Methods: HIV-1 RT mutations spanning positions 1-400 from 41,122 de-identified clinical samples sequenced at Quest Diagnostics between 1/2002 and 6/2003 were examined. Viruses with at least one resistance mutation were compared with those with no associated resistance using Chi-square statistics with the Benjamini-Hochberg correction for multiple comparisons. The binomial correlation coefficient Phi was calculated for all pairwise combinations of significant mutations. Clusters were identified with the Neighbor-Joining and the Fitch-Margoliash methods.
Results: The dataset contained 26,655 (64.8%) viral sequences with at least one predicted ARV resistance (PR or RT) and 14,467 (35.2%) sequences with no predicted resistances. Mutations at 53 RT positions (present in >1% of the ARV-resistant group) were found >2 times more often than in the latter group ( p <0.01 corrected for 400 tests). Of 53 positions, 37 were known primary or accessory resistance mutations, including 8/9 recently described NRTI-associated mutations (39,43,203,208,218,221,223,228); 16 novel mutations (28,31,40,68,90,172,224,227,237,238,284,348,350,359,370,371) were also more frequent in the ARV-resistant group. Binomial correlation coefficients for 1378 pairs identified 3 principal NRTI-related clusters and 1 NNRTI-related cluster. Residues 68,203,208,218,223, and 228 were assigned to the NRTI clusters and residue 221 grouped with the NNRTI cluster. Other significant correlations included residues 359+371 (f = 0.372), 181+221 (f = 0.323), and 106+227 (f = 0.268).

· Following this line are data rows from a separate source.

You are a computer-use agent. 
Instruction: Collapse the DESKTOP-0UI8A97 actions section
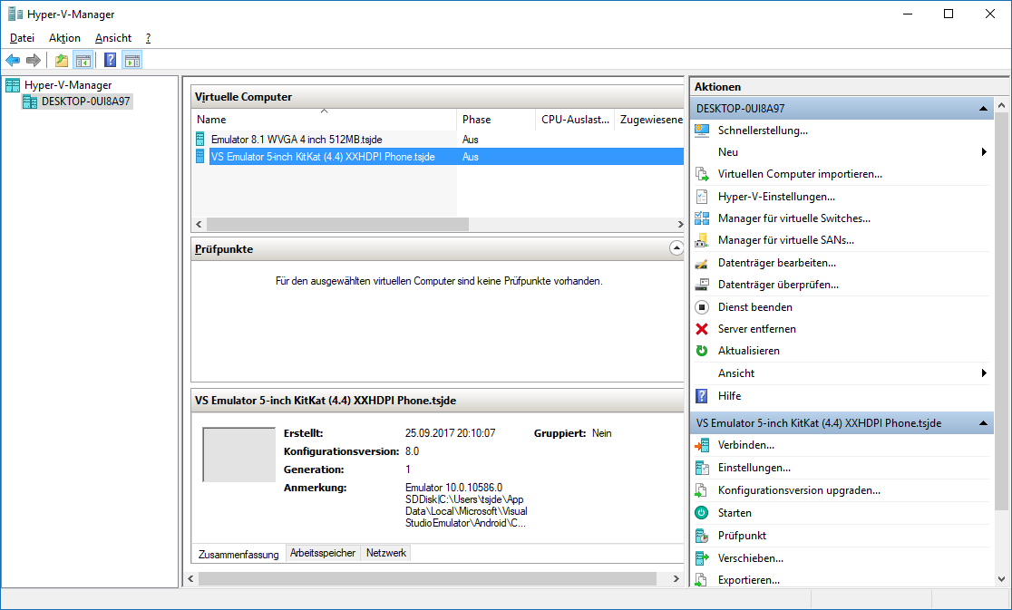tap(984, 109)
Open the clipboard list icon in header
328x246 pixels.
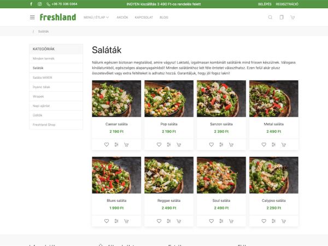282,17
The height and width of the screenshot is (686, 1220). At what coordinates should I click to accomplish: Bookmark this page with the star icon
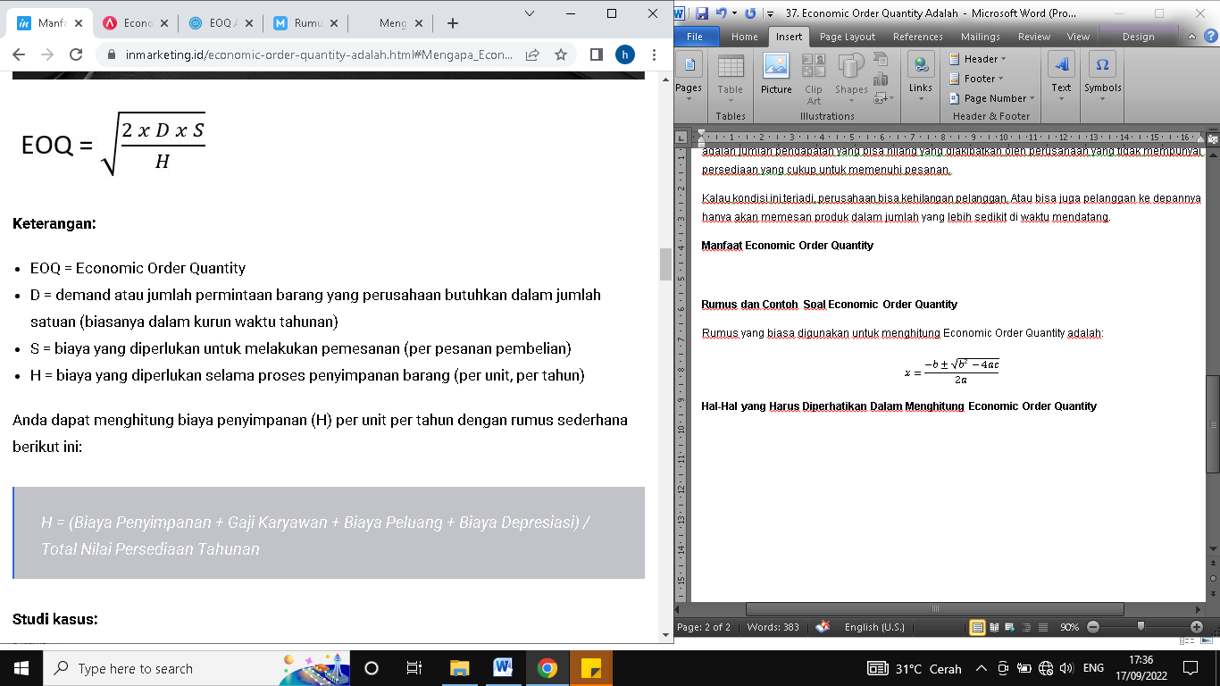561,54
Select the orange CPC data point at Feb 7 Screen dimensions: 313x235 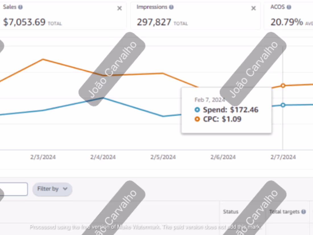[x=283, y=85]
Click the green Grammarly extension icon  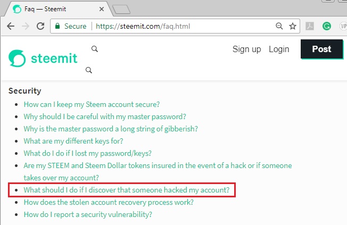click(x=327, y=26)
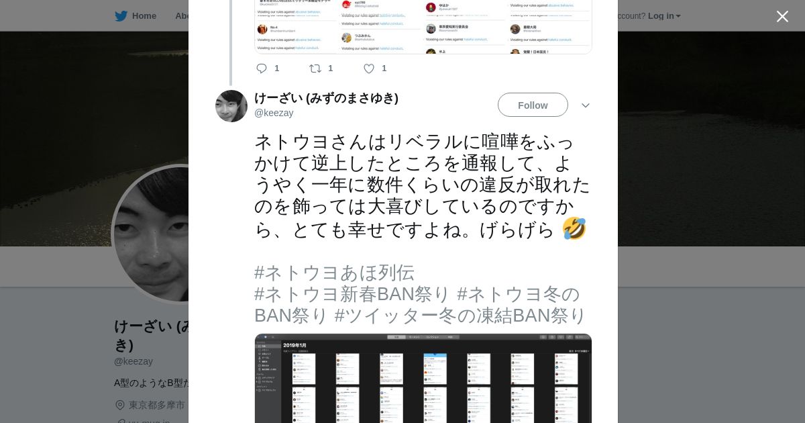The height and width of the screenshot is (423, 805).
Task: Open hashtag #ネトウヨ新春BAN祭り
Action: tap(352, 294)
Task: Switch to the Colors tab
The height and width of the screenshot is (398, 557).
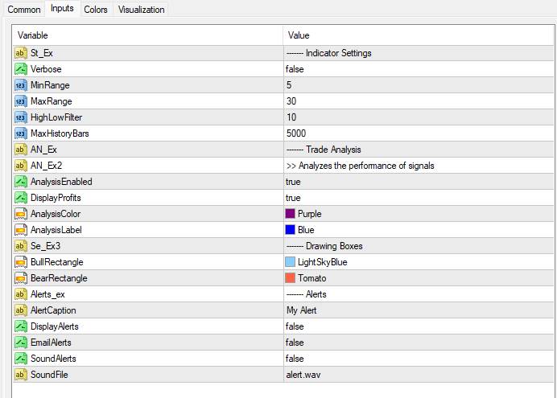Action: point(96,10)
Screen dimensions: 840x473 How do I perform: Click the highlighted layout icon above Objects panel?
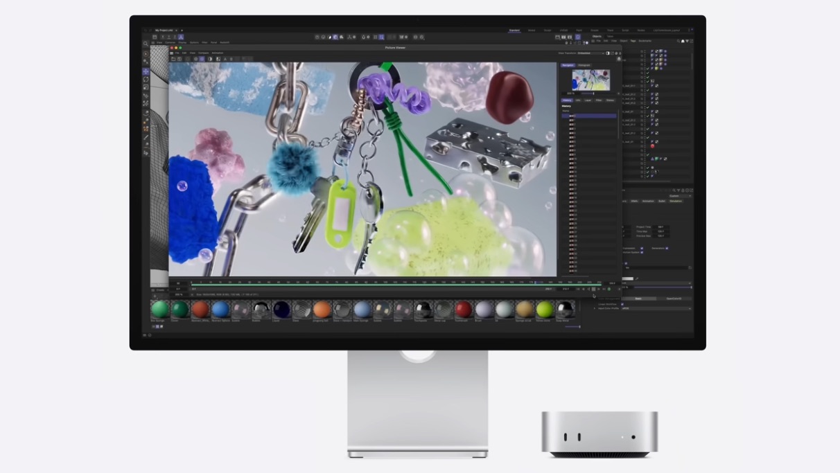click(577, 37)
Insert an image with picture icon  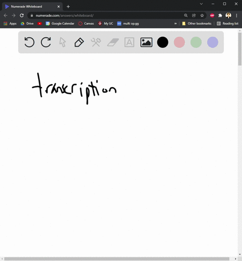pos(146,42)
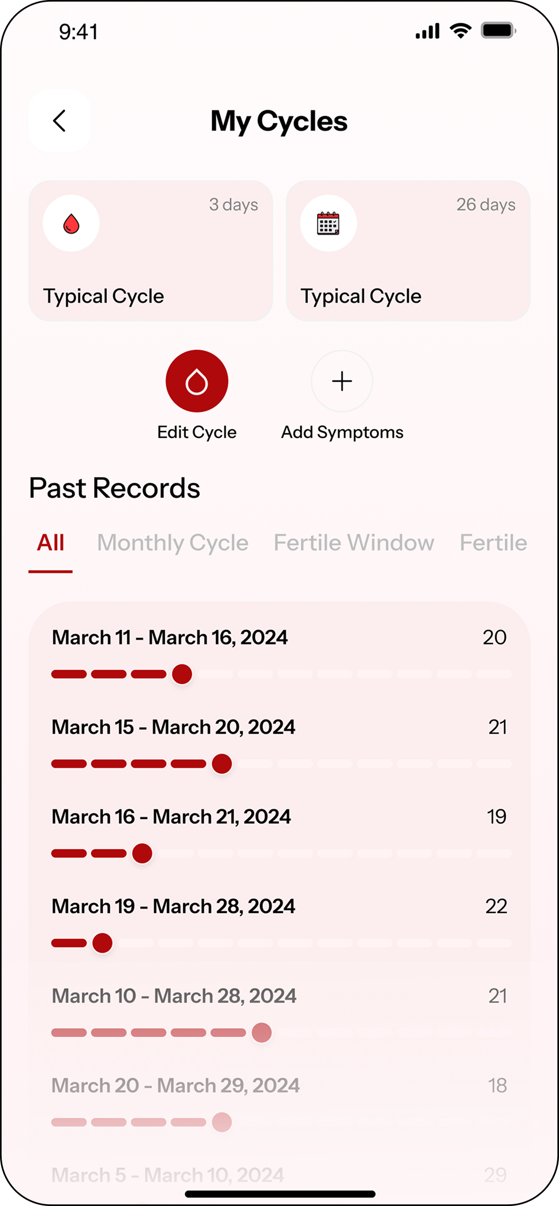559x1206 pixels.
Task: Switch to the Monthly Cycle tab
Action: (x=173, y=543)
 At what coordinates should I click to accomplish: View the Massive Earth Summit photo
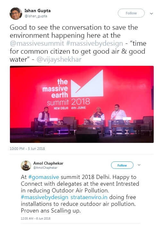pos(82,104)
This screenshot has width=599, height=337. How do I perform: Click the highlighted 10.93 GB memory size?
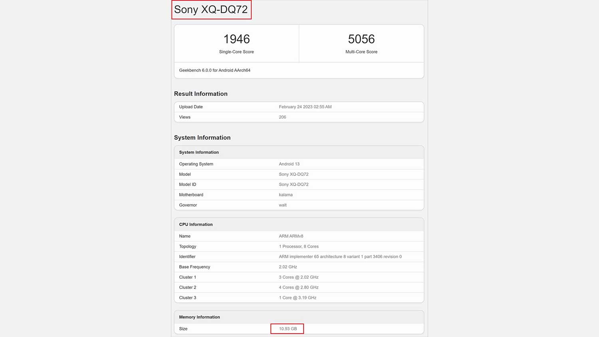tap(288, 329)
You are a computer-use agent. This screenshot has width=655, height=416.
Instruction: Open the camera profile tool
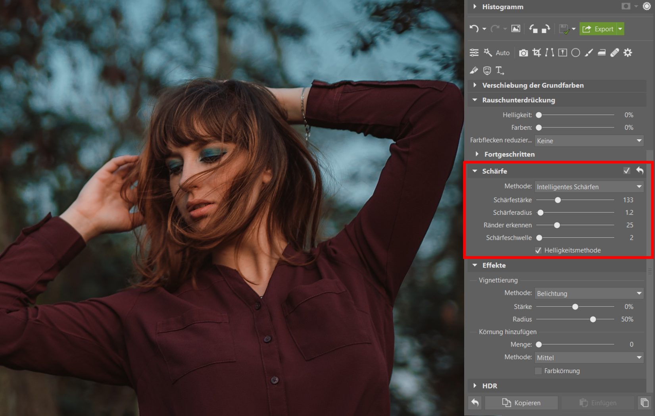point(523,53)
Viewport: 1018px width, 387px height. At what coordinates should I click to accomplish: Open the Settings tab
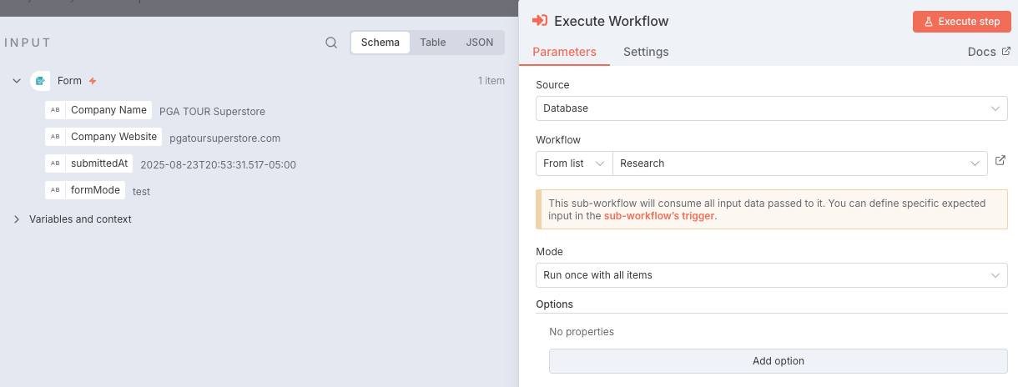tap(646, 52)
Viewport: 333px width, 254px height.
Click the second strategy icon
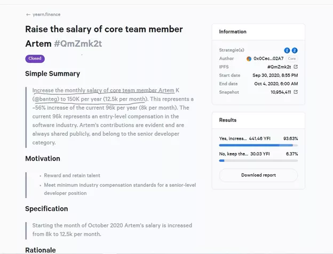[295, 51]
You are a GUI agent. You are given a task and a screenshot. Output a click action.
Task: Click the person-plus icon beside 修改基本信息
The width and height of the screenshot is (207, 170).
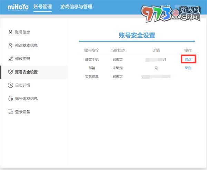10,45
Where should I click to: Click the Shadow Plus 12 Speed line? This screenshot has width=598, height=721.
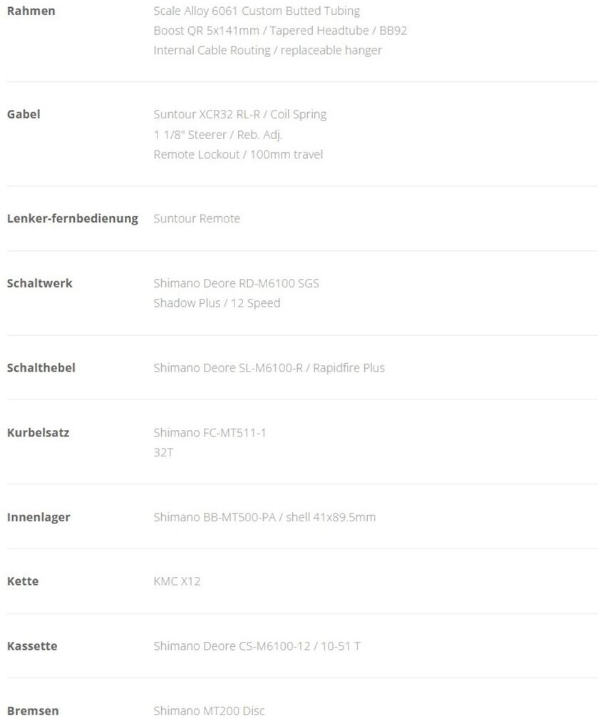[217, 303]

Conclusions: We have identified several novel RT mutations and associated them with known clusters of resistance-related mutations in a large clinical dataset. Several mutations did not group with known clusters, including five mutations in the RT connector domain. Statistical analysis of extended-length clinical RT sequences is a useful technique to uncover genotypic correlates of resistance. Phenotypic and clinical studies are needed to further elucidate the impact of these mutations on clinical response.
Keywords: RT; mutations; resistance